= Objective 1 =
Answer these questions using the text on Florida traffic and bad-check offenses.
(a) What degree of misdemeanor is failing to stop and give the required information after a crash that damages a vehicle or other property?
(b) For how long is the driving privilege suspended once a driver is designated a Habitual Traffic Offender?
(c) Does paying a dishonored check count as a defense or ground for dismissal?
= Objective 2 =
Continue the text on Florida traffic and bad-check offenses from where it ends.

— start Extract provided —

Whoever draws, makes, utters, issues, or delivers to another any check, draft, or other written order on any bank or depository, for the payment of money, knowing that there was not sufficient funds on deposit or with such bank, with which to pay the same, will be charged with a first degree misdemeanor if the amount is under $150.00, but if the value is greater, then he or she will be charged with a third degree felony.
By Statute, payment of the dishonored check does not constitute a defense or ground for dismissal.
Florida Statute 316.061 requires the Driver of any vehicle involved ina crash resulting in damage to a vehicle or other property to stop at the scene of the accident and to remain at the scene until satisfying the requirements mandated by law. The Driver must provide his/her full name, address, contact information, insurance information and license information if available. Failure to do so constitutes a misdemeanor of the Second degree. If the accident resulted in injury or death the penalties are more severe. A driver Has a duty to aid any injured person involved in the accident.
DRIVING WHILE LICENSE SUSPENDED
DWLS, DWLSR, Driving with a Suspended License, Driving with a Revoked License — all of these charges are synonymous and all can cause continuous problems with your driving privilege if you don’t take care of the citation or arrest and clear up whatever matter has caused your license to be suspended. Allow us to review your case and your driving history to help you get your driving privilege back and avoid further problems.
Often times, upon receiving citations for traffic infractions, an individual may elect to pay the citation without hiring a lawyer and without attending a driving school. Doing so can cause points to be assessed on your driving record. An accumulation of points can cause a suspension of your driving privilege preventing you from being able to drive for a period of time. Let us review your driving history to advise if we may be able to help you in removing some of the points previously assessed on your license. We may be able to file a motion before the appropriate court and request a withdrawal of your plea if you were uncounseled and did not know the ramifications of your actions.
A citation for Driving with a Suspended License Without Knowledge is an infraction and not a crime. However, subsequent offense can lead to a revocation as a Habitual Traffic Offender. Three counts of DWLS and/or DUI within a 5 year period with accompanying adjudications as designated by the statute will trigger DHSMV to administratively designate you a Habitual Traffic Offender and suspend your driving privilege for 5 years. It is important to seek counsel whenever charged with Driving with a Suspended License whether With or Without knowledge. Receiving a withhold of adjudication on a citation for Driving with a Suspended License Without Knowledge can help avoid future problems. We can help you with a current or past citation. The sooner you address the matter, the better.

— end Extract provided —
— start Data entries —

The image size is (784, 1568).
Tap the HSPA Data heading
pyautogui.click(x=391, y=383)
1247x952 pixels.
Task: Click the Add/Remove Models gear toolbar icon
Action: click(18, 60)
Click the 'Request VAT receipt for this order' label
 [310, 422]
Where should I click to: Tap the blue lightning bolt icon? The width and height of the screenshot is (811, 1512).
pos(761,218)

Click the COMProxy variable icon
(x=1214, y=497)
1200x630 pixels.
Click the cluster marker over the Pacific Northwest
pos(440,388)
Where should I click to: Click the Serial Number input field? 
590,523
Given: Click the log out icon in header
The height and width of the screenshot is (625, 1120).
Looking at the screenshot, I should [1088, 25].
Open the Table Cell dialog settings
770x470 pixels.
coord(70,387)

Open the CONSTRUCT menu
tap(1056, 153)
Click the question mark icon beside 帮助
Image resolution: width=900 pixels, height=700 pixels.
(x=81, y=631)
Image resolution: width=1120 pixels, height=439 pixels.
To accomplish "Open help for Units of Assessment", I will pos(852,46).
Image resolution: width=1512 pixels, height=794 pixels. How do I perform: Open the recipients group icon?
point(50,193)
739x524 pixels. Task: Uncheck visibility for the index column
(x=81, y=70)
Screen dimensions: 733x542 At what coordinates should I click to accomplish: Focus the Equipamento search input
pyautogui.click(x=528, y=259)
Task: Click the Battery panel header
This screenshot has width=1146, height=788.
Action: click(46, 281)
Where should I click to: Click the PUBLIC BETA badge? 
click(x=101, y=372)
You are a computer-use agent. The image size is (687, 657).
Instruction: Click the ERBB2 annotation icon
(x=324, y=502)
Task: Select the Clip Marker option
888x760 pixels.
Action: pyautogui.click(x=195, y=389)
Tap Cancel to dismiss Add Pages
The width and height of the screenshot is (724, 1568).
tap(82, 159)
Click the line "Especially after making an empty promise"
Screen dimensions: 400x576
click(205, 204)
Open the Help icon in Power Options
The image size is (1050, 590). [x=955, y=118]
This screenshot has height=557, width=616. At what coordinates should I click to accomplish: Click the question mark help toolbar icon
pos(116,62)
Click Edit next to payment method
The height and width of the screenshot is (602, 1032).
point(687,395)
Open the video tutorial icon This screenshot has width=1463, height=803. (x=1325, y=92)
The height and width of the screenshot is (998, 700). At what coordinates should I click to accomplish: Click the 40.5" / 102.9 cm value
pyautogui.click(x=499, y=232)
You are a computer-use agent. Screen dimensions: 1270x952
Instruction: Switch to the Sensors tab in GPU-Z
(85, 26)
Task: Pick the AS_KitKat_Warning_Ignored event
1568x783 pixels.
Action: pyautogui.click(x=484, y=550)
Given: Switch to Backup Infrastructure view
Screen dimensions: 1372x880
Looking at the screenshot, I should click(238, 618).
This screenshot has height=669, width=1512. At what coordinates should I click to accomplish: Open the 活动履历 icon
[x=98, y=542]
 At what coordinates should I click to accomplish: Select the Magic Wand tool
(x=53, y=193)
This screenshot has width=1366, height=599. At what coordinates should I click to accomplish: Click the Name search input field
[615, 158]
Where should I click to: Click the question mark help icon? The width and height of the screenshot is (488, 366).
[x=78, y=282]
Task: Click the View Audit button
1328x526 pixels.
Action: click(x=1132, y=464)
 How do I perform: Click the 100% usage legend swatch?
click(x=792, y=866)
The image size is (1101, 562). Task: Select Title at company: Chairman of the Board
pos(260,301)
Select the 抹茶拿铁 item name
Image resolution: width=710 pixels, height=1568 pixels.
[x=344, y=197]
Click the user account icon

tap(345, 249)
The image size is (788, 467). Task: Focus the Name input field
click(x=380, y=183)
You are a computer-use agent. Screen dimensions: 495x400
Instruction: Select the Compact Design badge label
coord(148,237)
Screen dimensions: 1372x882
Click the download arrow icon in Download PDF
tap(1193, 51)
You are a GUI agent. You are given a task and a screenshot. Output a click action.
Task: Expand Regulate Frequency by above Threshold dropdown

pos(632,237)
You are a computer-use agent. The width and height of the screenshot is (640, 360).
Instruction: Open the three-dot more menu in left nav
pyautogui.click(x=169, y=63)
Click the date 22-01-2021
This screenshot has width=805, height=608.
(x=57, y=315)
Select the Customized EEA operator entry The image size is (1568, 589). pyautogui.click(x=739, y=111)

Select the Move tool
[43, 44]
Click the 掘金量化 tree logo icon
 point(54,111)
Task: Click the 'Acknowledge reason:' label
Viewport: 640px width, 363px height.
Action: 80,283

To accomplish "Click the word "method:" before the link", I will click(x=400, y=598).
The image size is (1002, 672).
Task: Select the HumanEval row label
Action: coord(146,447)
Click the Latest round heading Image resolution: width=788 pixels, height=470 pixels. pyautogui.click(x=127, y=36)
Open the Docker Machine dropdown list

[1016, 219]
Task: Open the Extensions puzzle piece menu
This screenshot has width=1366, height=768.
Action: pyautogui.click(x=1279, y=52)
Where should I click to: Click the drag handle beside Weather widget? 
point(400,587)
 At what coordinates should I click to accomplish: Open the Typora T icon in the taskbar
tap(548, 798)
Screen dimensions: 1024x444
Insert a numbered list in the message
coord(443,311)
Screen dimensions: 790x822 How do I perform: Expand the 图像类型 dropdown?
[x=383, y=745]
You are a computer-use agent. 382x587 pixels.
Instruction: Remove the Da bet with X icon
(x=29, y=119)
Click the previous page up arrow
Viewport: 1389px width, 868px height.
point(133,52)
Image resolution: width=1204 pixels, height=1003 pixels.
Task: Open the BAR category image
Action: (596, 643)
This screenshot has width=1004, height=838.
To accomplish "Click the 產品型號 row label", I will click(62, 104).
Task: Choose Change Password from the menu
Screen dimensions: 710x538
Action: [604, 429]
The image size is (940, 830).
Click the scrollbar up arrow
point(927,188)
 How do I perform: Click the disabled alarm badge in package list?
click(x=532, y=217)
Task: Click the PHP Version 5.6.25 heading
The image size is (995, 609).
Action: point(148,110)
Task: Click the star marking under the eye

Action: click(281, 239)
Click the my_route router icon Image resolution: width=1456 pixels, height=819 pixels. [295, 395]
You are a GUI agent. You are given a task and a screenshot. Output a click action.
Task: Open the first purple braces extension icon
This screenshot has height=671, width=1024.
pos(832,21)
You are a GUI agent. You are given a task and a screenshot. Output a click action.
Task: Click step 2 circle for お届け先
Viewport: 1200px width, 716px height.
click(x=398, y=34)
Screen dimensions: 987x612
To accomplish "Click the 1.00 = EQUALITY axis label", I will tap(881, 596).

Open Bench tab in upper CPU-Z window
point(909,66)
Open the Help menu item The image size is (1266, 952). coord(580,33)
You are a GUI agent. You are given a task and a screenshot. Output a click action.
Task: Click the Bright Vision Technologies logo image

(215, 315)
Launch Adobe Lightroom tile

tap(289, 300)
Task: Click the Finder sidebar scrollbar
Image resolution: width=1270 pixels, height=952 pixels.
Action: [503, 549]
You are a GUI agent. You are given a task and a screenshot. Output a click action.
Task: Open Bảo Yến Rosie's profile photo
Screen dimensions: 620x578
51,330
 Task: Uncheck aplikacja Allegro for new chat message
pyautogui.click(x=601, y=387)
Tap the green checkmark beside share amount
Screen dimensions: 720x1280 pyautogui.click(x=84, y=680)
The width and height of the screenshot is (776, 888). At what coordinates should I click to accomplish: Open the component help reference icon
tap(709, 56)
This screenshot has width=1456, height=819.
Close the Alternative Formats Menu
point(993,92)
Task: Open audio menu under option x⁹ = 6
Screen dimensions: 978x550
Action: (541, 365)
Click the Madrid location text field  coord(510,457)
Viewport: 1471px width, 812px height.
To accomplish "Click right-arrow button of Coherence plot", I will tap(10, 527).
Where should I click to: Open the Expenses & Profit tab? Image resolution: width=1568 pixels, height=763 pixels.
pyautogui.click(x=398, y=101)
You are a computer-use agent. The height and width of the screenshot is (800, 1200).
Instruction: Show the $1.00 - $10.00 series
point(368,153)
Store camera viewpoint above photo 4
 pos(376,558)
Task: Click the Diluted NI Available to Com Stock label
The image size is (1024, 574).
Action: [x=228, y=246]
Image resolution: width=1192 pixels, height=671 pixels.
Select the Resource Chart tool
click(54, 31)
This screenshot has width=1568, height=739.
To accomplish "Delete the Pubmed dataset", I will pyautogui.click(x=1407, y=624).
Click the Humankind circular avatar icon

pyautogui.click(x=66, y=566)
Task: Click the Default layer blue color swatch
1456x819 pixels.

— end Data entries —

= Output 1 =
(a) A misdemeanor of the second degree.
(b) Five years.
(c) No. By statute, payment of the dishonored check does not constitute a defense or ground for dismissal.

= Output 2 =
Even if you were not physically arrested, the citation fir suspended license with knowledge requires a mandatory court appearance and technically constitutes an arrest. The experienced lawyers at our firm can help you address this matter. We will attend court on your behalf and help achieve the best possible resolution on the case. We will also review your driving history and advise you on the best way to get your license back to a valid status and avoid future problems. Multiple charges and convictions for Driving with a Suspended License can lead to a Habitual Traffic Offender designation and a 5 year license revocation.
In addition to Driving with a Suspended License With Knowledge, many other traffic citations are issued for criminal matters even though the officer may not conduct a physical arrest (i.e., attaching tag not assigned, reckless driving, expired tag over 4 months, and several others). Having legal representation is extremely important to make sure your rights are protected and you receive the fairest possible treatment on these matters.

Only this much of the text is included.